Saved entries
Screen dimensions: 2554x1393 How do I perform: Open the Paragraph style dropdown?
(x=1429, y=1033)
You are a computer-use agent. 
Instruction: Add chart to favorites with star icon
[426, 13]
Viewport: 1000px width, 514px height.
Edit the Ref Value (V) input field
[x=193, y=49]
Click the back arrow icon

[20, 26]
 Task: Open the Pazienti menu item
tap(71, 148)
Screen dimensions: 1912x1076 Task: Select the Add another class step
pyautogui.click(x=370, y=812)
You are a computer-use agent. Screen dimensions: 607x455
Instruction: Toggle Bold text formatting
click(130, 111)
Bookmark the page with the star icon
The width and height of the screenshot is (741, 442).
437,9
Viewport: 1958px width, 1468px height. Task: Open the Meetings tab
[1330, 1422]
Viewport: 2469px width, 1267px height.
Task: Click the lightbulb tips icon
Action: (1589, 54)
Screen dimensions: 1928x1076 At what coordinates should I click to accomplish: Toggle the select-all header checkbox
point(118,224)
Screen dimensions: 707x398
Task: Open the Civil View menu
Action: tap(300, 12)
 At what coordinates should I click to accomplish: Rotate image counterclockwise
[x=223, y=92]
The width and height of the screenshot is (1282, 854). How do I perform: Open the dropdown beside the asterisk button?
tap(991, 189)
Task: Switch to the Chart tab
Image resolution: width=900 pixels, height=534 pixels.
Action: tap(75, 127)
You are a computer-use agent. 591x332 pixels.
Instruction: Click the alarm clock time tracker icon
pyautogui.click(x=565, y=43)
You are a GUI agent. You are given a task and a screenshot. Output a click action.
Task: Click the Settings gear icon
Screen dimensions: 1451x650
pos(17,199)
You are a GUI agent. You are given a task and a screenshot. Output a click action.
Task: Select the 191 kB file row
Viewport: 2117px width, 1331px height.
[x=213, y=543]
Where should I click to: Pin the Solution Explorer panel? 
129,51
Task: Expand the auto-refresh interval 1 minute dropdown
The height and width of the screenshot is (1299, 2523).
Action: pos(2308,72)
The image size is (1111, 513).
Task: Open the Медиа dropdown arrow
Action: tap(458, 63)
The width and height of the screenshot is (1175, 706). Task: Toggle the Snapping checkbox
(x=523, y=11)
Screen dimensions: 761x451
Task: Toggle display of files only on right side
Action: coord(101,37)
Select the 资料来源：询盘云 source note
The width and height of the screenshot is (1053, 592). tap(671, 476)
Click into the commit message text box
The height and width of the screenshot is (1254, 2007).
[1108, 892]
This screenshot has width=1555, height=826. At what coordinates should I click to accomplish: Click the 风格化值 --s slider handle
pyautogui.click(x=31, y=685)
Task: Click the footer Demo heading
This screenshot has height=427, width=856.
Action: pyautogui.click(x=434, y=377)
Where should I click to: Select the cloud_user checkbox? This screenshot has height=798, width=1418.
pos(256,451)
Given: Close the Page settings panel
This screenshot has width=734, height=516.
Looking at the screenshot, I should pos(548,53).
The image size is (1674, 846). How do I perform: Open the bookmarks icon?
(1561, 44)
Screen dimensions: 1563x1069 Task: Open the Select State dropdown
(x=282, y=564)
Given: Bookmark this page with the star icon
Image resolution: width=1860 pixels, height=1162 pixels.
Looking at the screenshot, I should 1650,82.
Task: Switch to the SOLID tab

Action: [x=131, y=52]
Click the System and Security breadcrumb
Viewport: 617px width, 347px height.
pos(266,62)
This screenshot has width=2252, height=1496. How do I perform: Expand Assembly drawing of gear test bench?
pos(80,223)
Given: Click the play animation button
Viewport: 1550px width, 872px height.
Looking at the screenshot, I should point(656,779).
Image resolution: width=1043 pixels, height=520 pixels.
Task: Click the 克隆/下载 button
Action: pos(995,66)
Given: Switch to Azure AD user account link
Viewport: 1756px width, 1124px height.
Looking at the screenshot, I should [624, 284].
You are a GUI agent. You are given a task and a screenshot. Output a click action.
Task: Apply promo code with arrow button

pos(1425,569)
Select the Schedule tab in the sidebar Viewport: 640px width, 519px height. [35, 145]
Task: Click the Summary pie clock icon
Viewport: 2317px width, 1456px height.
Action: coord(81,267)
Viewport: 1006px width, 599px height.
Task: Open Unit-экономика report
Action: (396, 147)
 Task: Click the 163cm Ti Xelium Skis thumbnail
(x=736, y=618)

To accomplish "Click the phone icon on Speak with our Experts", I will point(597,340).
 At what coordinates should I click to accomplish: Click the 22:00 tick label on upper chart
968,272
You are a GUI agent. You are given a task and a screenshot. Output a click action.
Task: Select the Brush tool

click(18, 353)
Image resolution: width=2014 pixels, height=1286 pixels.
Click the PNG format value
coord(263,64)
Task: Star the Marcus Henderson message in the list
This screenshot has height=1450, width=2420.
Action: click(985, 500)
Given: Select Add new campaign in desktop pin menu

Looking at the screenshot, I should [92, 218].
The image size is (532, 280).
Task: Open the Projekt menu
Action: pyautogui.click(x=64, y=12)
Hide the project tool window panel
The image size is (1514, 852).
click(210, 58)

To do:
Report only how many lines in the entries above contain the string "computer".

Result for this exercise:
3